Whether you're young or old, new to the watch world or a seasoned collector, there's arguably one brand beyond all others that has the power to unite people from across the spectrum. That brand is Seiko, a 140-year-old Japanese watchmaker that makes timepieces from the actually objectively affordable to those that compete with the highest-spec and most prized Swiss watches on the market.
Seiko is one of those curious things: a totally mainstream brand with a genuine cult following. And, with much of its range featuring mechanical watches made with in-house movements and a history to compete with the best of them, it's easy to see why. Seiko's ever-popular Presage Cocktail dress watch collection, for example, generally retails at just under £400; the Snowflake made by its higher-spec sister brand Grand Seiko is over £5,000, and some other Grand Seikos top out at £20,000 or more.
All this is to say that whatever the price point or collection, a Seiko (or a mechanical Seiko, at least) is something no watch snob will roll their eyes at. Pieces from the more affordable collections remain gateway watches. Countless people wearing Royal Oaks and Lange 1s will tell you the first mechanical watch they bought was a Seiko. In fact, some collectors only collect Seikos.
Whatever the price point, a mechanical Seiko is something no watch snob will roll their eyes at
This is especially true when it comes to the Seiko 5 series: started by the brand in the 1960s, it pushed the price point down even further and gained the brand legions of followers in the process. These days, a Seiko 5 remains pretty much the undisputed value proposition of the watch world.
Ever since I started reading about the Seiko 5 story, I knew I wanted one. I love watches but I also love value, and just as a Black Bay 58 represents great value at around £3,000, a Seiko 5 at a shade over £200 is a simply irresistible temptation.
That aforementioned mind-boggling number of references in the collection can be a difficult place to start. In the Seiko 5 Sports range, as it's now called, are simple, clean sports watches and chunky divers alike, but one that stayed with me was a release from last year, the SRPE53 – largely because in terms of its design, it represents a perfect mid-point between the two styles.
The dial is supplanted pretty much directly from the popular SKX series of divers, but it sheds the rotating bezel in favour of that downsized sports-watch-style one. Remember the 'cult following' aspect? The 53 – along with its siblings, the black-dialled SRPE55 and SRPE57 – are known amongst Seiko fans as the "DressKX", owing to the melding of the two's aesthetics. (Yes, this obviously isn't a dress watch, but ToolKX doesn't rhyme and isn't as catchy.)

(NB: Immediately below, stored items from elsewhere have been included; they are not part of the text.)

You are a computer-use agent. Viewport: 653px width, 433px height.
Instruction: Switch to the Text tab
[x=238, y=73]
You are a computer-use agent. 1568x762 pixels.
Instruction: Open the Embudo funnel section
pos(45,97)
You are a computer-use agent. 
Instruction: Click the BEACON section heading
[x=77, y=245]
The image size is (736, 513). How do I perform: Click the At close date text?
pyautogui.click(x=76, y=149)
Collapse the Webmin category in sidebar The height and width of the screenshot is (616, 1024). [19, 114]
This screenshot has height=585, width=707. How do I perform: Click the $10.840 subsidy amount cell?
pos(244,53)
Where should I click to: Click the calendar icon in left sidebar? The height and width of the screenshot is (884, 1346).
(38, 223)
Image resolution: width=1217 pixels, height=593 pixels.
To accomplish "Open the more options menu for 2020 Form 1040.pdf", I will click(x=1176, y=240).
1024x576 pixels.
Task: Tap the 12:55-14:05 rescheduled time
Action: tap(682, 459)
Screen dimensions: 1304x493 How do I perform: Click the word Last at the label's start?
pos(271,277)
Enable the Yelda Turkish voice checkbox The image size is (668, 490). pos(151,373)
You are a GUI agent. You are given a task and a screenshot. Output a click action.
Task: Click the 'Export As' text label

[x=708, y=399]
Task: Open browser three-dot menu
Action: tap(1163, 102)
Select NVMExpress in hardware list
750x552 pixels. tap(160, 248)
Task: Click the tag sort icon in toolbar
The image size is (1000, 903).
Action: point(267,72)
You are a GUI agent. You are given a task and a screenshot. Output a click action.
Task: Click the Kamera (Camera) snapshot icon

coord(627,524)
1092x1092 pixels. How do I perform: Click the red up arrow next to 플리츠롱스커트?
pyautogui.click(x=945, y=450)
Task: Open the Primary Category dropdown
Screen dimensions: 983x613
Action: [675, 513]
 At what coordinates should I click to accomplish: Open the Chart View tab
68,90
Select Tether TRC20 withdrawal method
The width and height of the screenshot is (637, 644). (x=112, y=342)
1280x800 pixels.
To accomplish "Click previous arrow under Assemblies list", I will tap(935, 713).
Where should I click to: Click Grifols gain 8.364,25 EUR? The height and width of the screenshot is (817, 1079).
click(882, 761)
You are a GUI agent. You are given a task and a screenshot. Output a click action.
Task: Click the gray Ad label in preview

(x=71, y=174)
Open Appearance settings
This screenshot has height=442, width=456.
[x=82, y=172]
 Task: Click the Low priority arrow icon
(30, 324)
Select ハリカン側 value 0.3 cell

Like the SKX series, hands and indices are all diver, a little reminiscent of the Black Bay, you might say – blobs, triangles and chunky hands – and the colour of the dial on the SRPE53, is a beautiful dark navy rather than black. The crown continues one of the collection's five defining principles – hence the name Seiko 5 – being offset at 4 o'clock. (In case you were wondering, the other four are, roughly: automatic; water-resistant; on a bracelet; a day and date window on the dial.) The case is also crowd-pleasing at a nice, easy 40mm – not slim, but not chunky, either – with an exhibition caseback to view its incredibly reliable 4R36 movement and a power reserve of 41 hours.
The fact that searching "SRPE53" or "DressKX" online you'll find countless video reviews from websites and reviewers across the watch spectrum is a testament to the impact of this little watch with a big fanbase. First mechanical, weekend beater, one of a collection or your one and only watch, it can do it all. And at a price that really is pushing into rude-not-to territory, it really does symbolise everything people continue to love about this enduring brand, its heritage and its mindset.